● TASK DATA

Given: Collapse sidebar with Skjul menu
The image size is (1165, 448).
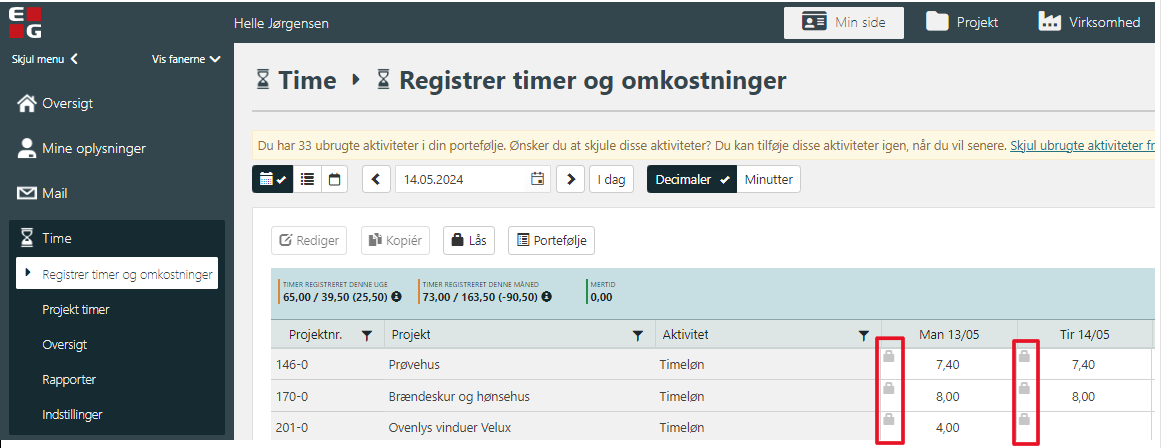Looking at the screenshot, I should [x=45, y=59].
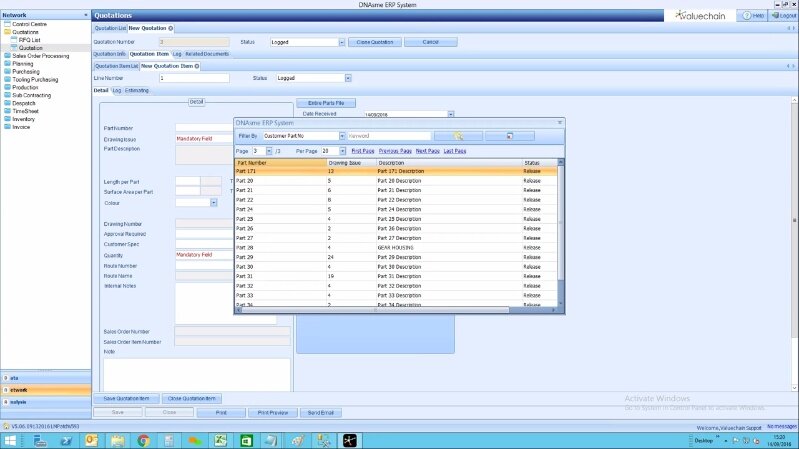Click the Next Page link

point(427,150)
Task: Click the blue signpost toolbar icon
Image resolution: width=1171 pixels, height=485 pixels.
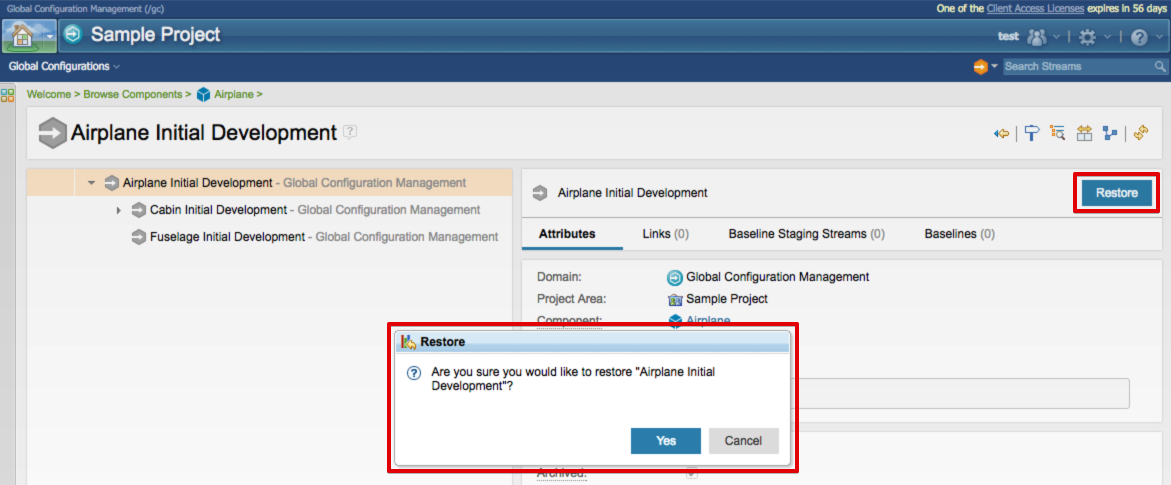Action: coord(1031,133)
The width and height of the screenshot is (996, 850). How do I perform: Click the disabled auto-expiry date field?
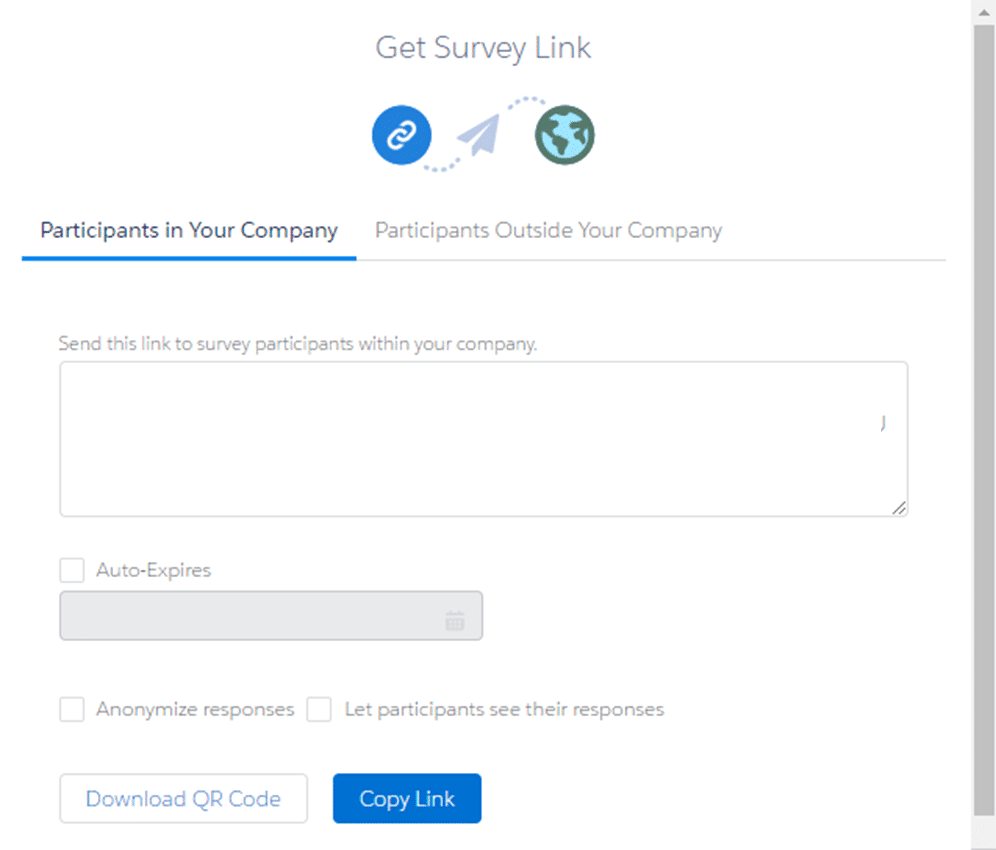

● PROBLEM DESCRIPTION
Without including any picture, output all the material exactly as it appears.

● EXERCISE ANSWER
Given: Collapse sidebar with Skjul menu
The image size is (1165, 448).
Looking at the screenshot, I should [x=45, y=59].
Click the Next Page link

point(427,150)
Task: Click the blue signpost toolbar icon
Image resolution: width=1171 pixels, height=485 pixels.
Action: coord(1031,133)
The width and height of the screenshot is (996, 850). How do I perform: Click the disabled auto-expiry date field?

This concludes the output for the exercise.